> **Your goal**
Write out the section of the natural gas trucks text starting with "Freightliner said it" and going on through "and vocational applications.", word for word.

Kenworth makes the LNG T800 tractor being used by Enviro Express.

Peterbilt Motors Co., Denton, Texas, Kenworth’s sister company, makes the 386 tractors that Vedder Transportation Group, Abbotsford, British Columbia, plans to put into service this summer. The engines in the trucks are Cummins ISX units, converted for natural gas use by Westport Innovations, Vancouver, British Columbia. The converted engines use between 1% and 5% diesel fuel for ignition.

Freightliner Trucks, a unit of Daimler Trucks North America, Portland, Ore., introduced a liquefied natural gas-powered vehicle in 2009. This truck is powered by the Cummins-Westport ISL-G engine, which complies with the stringent emissions limits, according to Freightliner literature.

Freightliner said it also offers a compressed natural gas truck, available in a variety of axle configurations for local haul and vocational applications.

“With the rising cost of diesel, the comparatively inexpensive price of natural gas reduces operating costs,” the company said. “Add federal and state tax incentives offered, and natural gas truly becomes a smart business decision.”

Jonathan Burke, a vice president of Westport, said the conversion process is “pretty straightforward.” After removing the diesel fuel injectors, Westport installs its own injectors, which have two nozzles — one within the other. The inner nozzle injects a small amount of pilot or ignition diesel fuel. The outer nozzle injects the natural gas, which is ignited by compression ignition of the diesel.

The compression ratio remains the same, Burke said, and the engine achieves the same horsepower and torque as it would on diesel fuel.

Westport also adds the LNG fuel tanks. A pump in each tank pressurizes the LNG to about 4,500 pounds per square inch.

“The tank [made of stainless steel with double-walled insulation] is kind of like a thermos bottle,” Burke said. “It’s basically a scaled-down cryogenic tanker mounted to fit on the frame rails of a Kenworth or Peterbilt tractor.”

In its liquefied form, natural gas takes up about 1.7 times the volume of diesel to provide an equal amount of energy, Burke noted, measured in British thermal units, or Btu.

Navistar’s Gilligan said one of the two versions of the MaxxForce 13 his company is developing uses natural gas exclusively and relies on spark plugs for ignition. The OEM is developing it in conjunction with Emission Solutions Inc., McKinney, Texas.

The other design is based on the “bi-fuel” concept, operating on 15% diesel and 85% natural gas. Gilligan said it features diesel pilot injection for combustion on the compression stroke. Air and natural gas enter the cylinder on the intake stroke. A computer controls the mixing of the fuels. The engine is being developed for Navistar’s ProStar tractor in partnership with Clean Air Power Inc., a United Kingdom company with research and development facilities in Houston, Texas, and Poway, Calif.

Susan Alt, vice president for strategy and industry relations at Volvo Trucks North America, Greensboro, N.C., said that natural gas-only, spark-ignited engines are not as efficient as using diesel fuel to start the engine.

> **Information supplied**

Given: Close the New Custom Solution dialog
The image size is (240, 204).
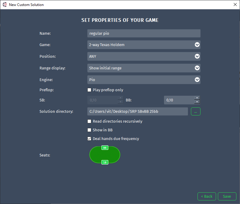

> **The reply**
Freightliner said it also offers a compressed natural gas truck, available in a variety of axle configurations for local haul and vocational applications.